Saved entries:
☆ ☆ ☆ ☆ ☆
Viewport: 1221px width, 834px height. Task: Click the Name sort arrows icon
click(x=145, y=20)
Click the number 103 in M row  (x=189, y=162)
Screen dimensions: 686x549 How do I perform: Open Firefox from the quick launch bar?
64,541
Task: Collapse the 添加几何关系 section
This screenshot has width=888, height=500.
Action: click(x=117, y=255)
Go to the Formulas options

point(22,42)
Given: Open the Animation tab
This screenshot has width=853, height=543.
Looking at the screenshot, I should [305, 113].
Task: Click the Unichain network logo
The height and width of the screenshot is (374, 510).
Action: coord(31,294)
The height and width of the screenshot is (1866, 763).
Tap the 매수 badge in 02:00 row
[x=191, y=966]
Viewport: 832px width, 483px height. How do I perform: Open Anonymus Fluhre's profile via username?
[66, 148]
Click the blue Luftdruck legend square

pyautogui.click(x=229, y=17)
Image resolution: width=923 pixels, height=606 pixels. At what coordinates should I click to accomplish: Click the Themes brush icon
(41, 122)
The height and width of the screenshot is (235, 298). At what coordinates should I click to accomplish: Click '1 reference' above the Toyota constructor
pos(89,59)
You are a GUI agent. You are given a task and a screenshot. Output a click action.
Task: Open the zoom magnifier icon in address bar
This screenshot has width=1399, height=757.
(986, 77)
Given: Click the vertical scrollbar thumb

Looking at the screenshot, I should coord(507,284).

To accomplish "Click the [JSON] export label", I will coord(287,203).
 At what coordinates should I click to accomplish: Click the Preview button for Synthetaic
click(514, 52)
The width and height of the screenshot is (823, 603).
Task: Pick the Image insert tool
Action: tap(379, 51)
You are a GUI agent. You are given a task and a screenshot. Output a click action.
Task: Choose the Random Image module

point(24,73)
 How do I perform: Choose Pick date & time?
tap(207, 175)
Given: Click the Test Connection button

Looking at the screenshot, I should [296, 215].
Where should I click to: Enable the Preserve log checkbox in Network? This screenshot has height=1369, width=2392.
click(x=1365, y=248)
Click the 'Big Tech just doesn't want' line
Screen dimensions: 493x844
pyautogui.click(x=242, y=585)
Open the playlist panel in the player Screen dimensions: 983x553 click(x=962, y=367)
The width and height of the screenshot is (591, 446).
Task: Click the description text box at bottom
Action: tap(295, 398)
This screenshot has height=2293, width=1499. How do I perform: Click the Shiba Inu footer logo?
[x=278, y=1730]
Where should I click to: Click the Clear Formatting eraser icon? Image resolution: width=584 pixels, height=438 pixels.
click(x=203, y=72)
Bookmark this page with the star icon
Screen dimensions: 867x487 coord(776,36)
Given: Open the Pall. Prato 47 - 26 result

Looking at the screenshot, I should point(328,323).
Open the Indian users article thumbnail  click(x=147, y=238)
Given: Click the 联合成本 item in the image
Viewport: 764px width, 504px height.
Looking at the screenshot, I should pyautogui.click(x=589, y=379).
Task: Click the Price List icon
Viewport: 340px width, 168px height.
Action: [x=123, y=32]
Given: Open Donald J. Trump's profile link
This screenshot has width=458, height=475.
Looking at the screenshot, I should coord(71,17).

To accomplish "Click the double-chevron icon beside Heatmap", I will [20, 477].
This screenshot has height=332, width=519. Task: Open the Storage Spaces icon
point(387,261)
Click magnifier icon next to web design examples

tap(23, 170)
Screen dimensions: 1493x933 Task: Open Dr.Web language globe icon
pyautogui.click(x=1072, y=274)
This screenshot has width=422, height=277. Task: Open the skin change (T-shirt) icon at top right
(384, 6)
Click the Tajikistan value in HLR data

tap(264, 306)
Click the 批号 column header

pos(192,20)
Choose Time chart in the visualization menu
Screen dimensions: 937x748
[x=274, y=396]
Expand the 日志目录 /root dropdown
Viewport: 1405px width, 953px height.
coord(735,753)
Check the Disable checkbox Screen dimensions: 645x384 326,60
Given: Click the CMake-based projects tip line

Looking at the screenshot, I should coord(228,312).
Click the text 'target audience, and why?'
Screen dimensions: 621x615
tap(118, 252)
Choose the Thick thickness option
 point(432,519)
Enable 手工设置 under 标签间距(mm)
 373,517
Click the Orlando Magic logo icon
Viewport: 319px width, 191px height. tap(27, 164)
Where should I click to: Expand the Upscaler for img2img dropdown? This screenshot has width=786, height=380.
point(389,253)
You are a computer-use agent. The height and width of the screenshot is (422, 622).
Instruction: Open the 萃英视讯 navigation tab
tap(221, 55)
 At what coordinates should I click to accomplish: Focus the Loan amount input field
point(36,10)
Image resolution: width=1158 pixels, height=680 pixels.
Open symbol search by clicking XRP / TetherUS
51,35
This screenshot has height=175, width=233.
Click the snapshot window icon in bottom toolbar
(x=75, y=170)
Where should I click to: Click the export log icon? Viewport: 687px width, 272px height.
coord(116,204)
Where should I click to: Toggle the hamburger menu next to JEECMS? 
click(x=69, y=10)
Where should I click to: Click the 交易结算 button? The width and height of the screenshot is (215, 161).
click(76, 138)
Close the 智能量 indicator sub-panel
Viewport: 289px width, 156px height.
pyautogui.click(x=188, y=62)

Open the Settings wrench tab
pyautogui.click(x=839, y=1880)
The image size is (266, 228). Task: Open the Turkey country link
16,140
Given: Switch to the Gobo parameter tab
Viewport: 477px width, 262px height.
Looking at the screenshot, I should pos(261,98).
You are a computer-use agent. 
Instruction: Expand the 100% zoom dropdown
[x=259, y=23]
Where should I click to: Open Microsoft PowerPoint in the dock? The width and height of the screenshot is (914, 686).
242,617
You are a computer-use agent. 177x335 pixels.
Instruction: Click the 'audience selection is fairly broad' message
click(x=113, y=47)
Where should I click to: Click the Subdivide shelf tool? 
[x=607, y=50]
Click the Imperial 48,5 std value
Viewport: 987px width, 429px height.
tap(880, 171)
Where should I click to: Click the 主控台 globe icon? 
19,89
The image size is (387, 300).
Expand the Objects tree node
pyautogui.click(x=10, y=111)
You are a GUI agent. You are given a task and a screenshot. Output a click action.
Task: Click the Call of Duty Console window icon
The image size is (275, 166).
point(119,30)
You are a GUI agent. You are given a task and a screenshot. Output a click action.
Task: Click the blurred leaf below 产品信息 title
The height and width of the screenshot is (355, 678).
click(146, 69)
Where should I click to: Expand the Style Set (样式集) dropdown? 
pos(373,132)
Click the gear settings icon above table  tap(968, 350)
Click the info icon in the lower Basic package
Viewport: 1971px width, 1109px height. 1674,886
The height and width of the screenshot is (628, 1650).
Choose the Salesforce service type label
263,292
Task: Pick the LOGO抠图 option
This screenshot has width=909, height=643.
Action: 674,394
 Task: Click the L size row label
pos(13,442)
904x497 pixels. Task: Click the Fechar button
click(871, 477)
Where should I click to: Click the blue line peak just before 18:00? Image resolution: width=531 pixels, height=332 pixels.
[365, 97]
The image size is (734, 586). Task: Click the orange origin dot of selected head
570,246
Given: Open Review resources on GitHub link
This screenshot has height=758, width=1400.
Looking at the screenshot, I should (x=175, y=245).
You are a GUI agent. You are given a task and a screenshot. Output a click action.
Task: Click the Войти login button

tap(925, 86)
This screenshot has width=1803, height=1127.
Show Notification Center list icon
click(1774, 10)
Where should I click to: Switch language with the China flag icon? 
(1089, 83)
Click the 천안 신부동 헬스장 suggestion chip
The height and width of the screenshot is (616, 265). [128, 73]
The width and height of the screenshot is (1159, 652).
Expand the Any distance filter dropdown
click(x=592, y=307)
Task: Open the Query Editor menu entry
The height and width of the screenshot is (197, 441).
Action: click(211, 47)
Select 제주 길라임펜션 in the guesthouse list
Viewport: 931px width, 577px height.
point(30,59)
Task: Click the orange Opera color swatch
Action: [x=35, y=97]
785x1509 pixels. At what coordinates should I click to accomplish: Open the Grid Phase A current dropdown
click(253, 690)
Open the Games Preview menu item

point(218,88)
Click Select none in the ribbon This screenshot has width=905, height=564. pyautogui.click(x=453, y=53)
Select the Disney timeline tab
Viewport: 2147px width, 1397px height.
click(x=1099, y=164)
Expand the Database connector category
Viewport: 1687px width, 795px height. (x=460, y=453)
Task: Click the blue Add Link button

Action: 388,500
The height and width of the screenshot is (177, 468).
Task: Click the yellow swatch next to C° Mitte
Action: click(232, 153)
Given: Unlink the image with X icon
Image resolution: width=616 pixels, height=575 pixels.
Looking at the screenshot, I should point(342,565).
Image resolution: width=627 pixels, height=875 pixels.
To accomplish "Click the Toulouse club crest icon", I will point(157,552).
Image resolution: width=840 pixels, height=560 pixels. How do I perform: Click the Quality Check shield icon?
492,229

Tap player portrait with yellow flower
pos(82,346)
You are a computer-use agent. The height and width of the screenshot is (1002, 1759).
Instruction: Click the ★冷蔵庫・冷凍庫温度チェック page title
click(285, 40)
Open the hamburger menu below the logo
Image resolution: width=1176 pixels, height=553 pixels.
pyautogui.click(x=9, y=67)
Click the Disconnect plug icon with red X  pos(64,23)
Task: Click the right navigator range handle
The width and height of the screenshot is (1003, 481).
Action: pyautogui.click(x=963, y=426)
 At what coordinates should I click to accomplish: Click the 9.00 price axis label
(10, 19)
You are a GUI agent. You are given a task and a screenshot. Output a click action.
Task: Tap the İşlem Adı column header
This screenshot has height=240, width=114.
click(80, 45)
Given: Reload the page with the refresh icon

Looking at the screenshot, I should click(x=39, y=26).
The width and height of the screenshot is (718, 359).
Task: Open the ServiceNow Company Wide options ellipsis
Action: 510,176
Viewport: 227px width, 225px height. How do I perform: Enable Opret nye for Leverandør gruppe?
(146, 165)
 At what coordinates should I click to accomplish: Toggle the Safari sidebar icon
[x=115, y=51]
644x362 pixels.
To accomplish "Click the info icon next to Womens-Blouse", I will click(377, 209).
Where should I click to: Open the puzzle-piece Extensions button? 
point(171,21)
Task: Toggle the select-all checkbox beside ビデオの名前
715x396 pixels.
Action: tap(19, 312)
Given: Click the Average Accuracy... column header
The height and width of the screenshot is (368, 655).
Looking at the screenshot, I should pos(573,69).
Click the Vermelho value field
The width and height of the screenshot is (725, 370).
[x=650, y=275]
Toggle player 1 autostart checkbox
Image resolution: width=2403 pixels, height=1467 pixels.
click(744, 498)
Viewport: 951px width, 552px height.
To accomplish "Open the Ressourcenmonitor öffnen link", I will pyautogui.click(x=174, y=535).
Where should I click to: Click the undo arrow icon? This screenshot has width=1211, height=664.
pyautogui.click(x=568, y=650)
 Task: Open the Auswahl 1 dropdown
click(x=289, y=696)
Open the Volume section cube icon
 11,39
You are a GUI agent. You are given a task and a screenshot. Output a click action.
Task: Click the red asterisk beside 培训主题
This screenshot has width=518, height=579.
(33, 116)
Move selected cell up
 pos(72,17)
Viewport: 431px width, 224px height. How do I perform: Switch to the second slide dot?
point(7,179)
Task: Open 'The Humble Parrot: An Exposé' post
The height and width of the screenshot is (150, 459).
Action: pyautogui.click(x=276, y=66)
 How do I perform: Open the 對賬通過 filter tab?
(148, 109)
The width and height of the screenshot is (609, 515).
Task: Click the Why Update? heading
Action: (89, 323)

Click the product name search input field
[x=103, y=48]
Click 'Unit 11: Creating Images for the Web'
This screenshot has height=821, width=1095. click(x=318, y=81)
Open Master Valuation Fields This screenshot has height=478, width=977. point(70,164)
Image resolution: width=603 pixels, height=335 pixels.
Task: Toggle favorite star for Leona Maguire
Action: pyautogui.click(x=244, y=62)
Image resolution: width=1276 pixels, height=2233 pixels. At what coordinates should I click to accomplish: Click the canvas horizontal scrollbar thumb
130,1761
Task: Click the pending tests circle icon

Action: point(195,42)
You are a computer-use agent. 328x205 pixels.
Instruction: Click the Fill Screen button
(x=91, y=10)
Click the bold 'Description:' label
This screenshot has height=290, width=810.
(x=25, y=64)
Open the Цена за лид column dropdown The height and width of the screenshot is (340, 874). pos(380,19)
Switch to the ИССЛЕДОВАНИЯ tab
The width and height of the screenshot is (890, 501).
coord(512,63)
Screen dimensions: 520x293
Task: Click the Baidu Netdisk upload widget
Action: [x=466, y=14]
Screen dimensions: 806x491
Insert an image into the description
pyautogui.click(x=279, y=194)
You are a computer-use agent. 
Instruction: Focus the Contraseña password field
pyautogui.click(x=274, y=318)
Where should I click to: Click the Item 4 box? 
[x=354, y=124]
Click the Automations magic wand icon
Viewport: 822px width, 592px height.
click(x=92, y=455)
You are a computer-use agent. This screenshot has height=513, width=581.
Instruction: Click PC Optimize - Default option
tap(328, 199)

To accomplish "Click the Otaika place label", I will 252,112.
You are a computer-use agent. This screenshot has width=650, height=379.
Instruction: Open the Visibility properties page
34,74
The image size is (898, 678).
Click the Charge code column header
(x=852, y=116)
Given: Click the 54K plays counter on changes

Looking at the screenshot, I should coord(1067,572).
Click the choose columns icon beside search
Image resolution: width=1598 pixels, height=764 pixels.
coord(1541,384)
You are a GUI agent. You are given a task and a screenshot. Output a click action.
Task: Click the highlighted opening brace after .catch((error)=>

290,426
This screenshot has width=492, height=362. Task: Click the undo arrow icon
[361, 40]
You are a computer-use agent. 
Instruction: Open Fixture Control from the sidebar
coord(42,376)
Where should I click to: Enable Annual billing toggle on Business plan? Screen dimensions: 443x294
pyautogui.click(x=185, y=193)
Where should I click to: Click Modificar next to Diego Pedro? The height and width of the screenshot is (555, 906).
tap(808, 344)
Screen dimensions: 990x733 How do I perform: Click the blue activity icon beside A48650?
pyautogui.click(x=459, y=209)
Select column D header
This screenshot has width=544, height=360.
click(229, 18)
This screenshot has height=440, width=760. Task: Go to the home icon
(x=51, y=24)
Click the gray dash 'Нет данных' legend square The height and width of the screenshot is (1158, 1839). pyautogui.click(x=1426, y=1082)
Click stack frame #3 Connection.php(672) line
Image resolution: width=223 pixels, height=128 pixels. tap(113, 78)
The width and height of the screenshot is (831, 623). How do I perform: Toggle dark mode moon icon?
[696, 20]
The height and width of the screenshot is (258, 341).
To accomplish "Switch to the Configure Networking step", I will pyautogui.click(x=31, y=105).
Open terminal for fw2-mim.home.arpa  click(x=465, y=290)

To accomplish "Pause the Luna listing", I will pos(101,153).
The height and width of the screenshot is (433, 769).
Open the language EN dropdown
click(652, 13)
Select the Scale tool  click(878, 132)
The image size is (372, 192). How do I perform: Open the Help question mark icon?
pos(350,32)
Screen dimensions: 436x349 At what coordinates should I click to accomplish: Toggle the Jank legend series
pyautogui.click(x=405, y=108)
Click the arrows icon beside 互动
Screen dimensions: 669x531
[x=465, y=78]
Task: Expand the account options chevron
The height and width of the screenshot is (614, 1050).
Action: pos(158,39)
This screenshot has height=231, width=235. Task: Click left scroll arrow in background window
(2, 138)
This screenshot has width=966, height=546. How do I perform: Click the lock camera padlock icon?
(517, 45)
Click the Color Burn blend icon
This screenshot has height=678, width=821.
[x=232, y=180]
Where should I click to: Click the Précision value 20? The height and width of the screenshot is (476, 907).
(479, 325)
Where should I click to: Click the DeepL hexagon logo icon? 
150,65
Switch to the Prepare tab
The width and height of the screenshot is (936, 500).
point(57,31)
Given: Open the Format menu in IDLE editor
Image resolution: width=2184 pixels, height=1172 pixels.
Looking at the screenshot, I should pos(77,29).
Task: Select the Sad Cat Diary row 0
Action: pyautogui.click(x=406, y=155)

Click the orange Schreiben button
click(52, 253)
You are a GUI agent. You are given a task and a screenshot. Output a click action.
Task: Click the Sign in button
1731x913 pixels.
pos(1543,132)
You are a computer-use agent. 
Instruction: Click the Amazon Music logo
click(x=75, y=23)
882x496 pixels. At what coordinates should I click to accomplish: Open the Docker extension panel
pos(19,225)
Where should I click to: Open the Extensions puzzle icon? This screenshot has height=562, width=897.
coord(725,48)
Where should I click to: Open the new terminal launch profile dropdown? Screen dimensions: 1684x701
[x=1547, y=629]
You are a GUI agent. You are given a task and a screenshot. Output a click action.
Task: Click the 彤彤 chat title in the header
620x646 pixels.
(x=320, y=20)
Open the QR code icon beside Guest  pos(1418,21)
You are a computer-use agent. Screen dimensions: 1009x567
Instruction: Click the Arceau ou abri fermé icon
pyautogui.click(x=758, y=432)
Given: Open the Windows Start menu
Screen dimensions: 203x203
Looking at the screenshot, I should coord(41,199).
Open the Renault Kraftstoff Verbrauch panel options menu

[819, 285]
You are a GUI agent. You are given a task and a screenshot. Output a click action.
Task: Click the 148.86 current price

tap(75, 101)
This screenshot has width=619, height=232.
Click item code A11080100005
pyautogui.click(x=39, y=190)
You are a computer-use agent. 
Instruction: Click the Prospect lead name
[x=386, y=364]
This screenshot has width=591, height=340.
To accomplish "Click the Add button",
☆ ☆ ☆ ☆ ☆
> **To do**
Copy out the listing above again, from its start through the line containing "Looking at the screenshot, I should [305, 113].", both ends included.

> **Problem solution**
Viewport: 1221px width, 834px height. Task: Click the Name sort arrows icon
click(x=145, y=20)
Click the number 103 in M row  (x=189, y=162)
Screen dimensions: 686x549 How do I perform: Open Firefox from the quick launch bar?
64,541
Task: Collapse the 添加几何关系 section
This screenshot has width=888, height=500.
Action: click(x=117, y=255)
Go to the Formulas options

point(22,42)
Given: Open the Animation tab
This screenshot has width=853, height=543.
Looking at the screenshot, I should [305, 113].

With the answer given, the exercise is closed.